The search for substantive and reliable information
Not long ago, when I was teaching at the college level, one of my biggest challenges was trying to get my students to read a peer-reviewed book or journal article – either of which was freely available from the college library – as an information source for a paper instead of relying solely on a Google search. Initially, students didn't fully understand the limitations of the Web. They had difficulty thinking critically about and evaluating information sources for bias: if they found something online, they figured it must be valid. (This problem has only worsened with the proliferation of social media, where students aren't the only ones taking the click-bait.)
Even reliable online information tends to skate on the surface of topics in order to cater to attention spans so short that even an email that's longer than two lines is too taxing. When it comes to antiques and collectibles, much of the information on the Internet is not only inaccurate but also, unsatisfyingly brief. For serious collectors, there's nothing like a lengthy read, written by someone with expertise in something we collect and about which we passionately care to know as much as we can.
In most cases, that's going to mean reading something in print written by someone with genuine expertise. Such print media are important for dealer research and education, too, because what we don't know about what we're selling can really bite in lost opportunity costs in acquisition as well as sales.
The feel of a book in hand
We collectors tend to be a tactile lot. We like being able to hold things in our hands; after all, that's one of the basic appeals of collecting itself. That visceral need extends to our information sources, including books and other print media (such as Discover Vintage America!). Judging from the number of secondary market dealers whose stock in trade is books, collectors aren't the only ones who still value the feel of a book in hand.

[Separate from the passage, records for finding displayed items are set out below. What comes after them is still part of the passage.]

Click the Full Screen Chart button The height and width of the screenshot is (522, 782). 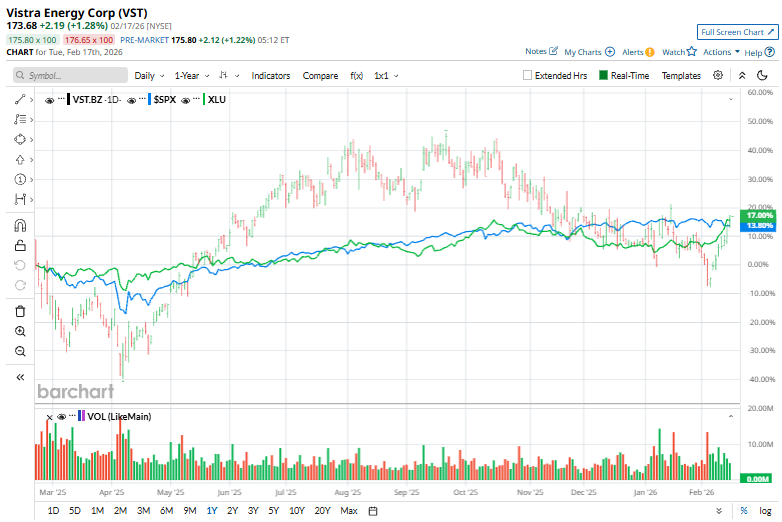tap(737, 33)
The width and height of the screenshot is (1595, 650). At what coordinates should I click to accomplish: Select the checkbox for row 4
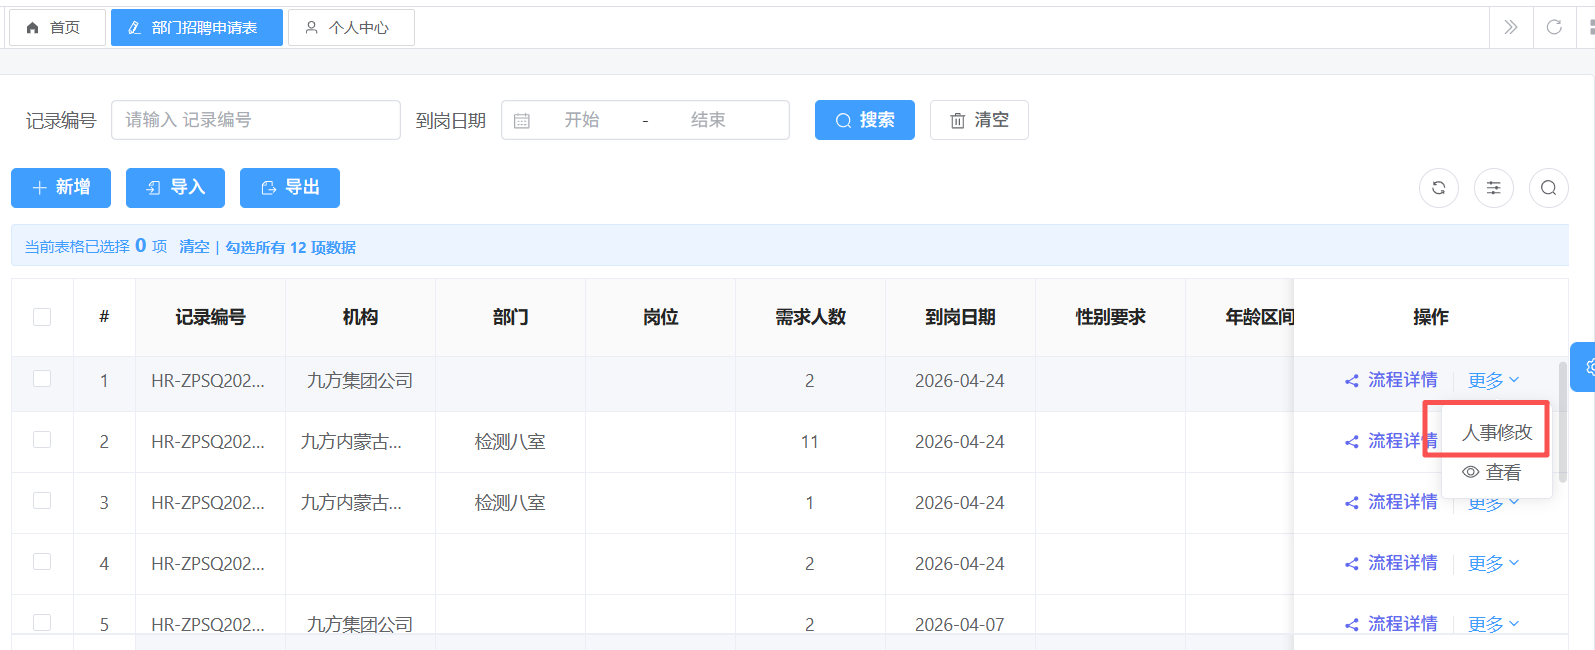coord(42,562)
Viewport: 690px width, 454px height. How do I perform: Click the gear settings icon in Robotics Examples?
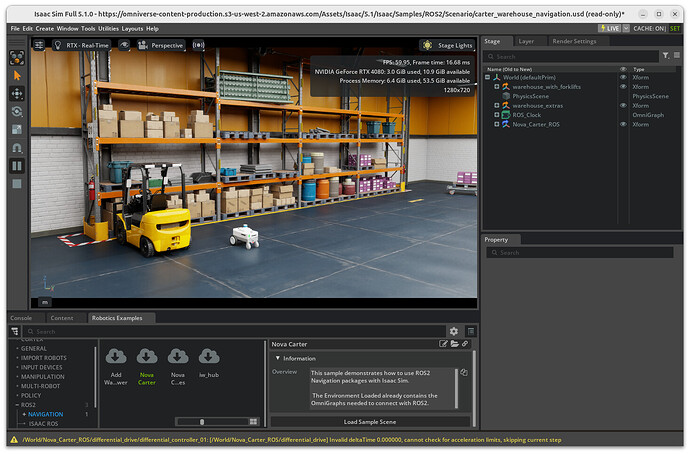click(454, 331)
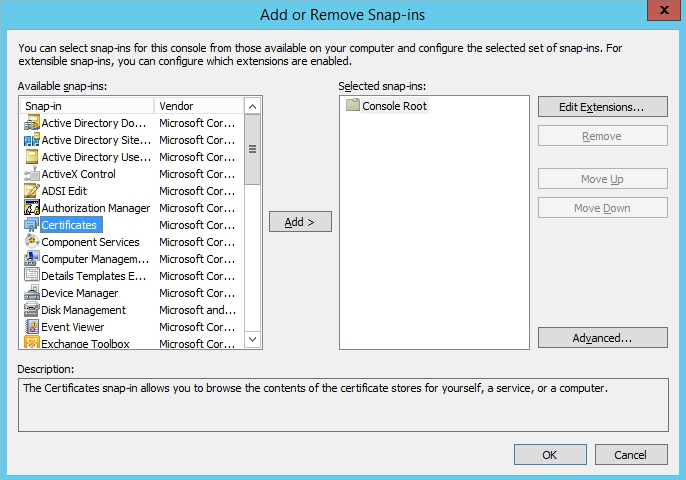
Task: Close the Add or Remove Snap-ins dialog
Action: [663, 9]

Quick access to remembered information
It's a lot quicker and easier to find specific information – for example, a remembered photo or text – in a book than in an eBook. For specific item identification, there's no electronic substitute for being able to quickly page through the photos in a print book. And if you can't remember exactly which of your books you first saw it in, imagine trying to use an electronic reader to identify a source from among several possible books!
Books about collectibles, like books in general, will never go out of style. Happy reading!